Côte d’Ivoire : Les journalistes culturels en immersion au cœur des traditions vivantes à Grand Bouboury

C’est dans l’âme vibrante de Grand Bouboury, village historique du Leboutou situé à 6 km de Dabou, que l’Union des journalistes culturels de Côte d’Ivoire (UJocci) a lancé, le samedi 31 mai 2025, ses activités. Plus qu’une simple sortie de terrain, cette journée a été une véritable plongée dans un patrimoine vivant, entre chants, mémoire orale et transmission artistique.

Appelé aussi Adjoukro, le village est l’un des berceaux historiques du Leboutou. Ici, chaque ruelle murmure l’histoire d’un peuple profondément attaché à ses traditions. Chargé d’un héritage transmis de génération en génération par les anciens et les griots, le village incarne une culture où la spiritualité ancestrale dialogue avec la foi chrétienne, symbolisée par l’église catholique érigée en 1934.

Une immersion rythmée par les tambours et les récits

Dès leur arrivée, les journalistes culturels ont été accueillis dans un tourbillon sonore et coloré par la troupe Brim’Art, composée de jeunes du village formés à la danse traditionnelle et au maniement du tambour. Au son du fôfôbgai et du tam-tam parleur, le M’boa, griot d’honneur a ouvert la voie avec des paroles empreintes de sagesse et d’hospitalité. Suivi de libation et prestation d’artistes.

Après quoi, ils ont été invités à entrer dans la mémoire vivante du village. Les patriarches Essoh Lath Pierre et Essoh Denis, gardiens du récit communautaire, ont partagé avec émotion les origines d’Adjoukro, son évolution, ses luttes pour préserver son identité, et les valeurs profondes qui continuent d’animer ses habitants.

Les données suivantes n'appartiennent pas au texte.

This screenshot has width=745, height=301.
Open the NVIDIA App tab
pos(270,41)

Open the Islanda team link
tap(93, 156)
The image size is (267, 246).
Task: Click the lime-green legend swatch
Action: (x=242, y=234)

Brim’Art, cœur battant de la transmission culturelle

Moment fort de la journée, la découverte du centre artistique Brim’Art, dirigé par Étienne Latro, ancien membre du village artistique Kiyi et du Ballet national de Côte d’Ivoire. Dans cet espace, les jeunes apprennent la danse, le tambour et l’expression corporelle avec rigueur et passion. Ici, la tradition n’est pas figée. Elle est vécue, enseignée, transmise, dans une dynamique intergénérationnelle exemplaire.

« Accueillir les journalistes culturels ici, à Grand Bouboury, c’est un honneur, mais surtout un signal fort. Cela prouve que ce que nous faisons, au quotidien, dans l’ombre et avec les moyens du bord, a du sens. Le centre Brim’Art, c’est plus qu’un espace de formation : c’est un lieu de transmission, de résilience et d’espoir. Nous formons des jeunes à la danse, au tambour, à l’expression corporelle, mais surtout à l’amour de leur culture. Parce que nos traditions ne doivent pas mourir. Elles doivent vivre, vibrer, se transmettre. Et pour cela, nous avons besoin de relais comme vous, les journalistes, pour faire entendre nos voix au-delà des frontières du village. Merci d’avoir prêté attention à notre feu sacré. » confie-t-il.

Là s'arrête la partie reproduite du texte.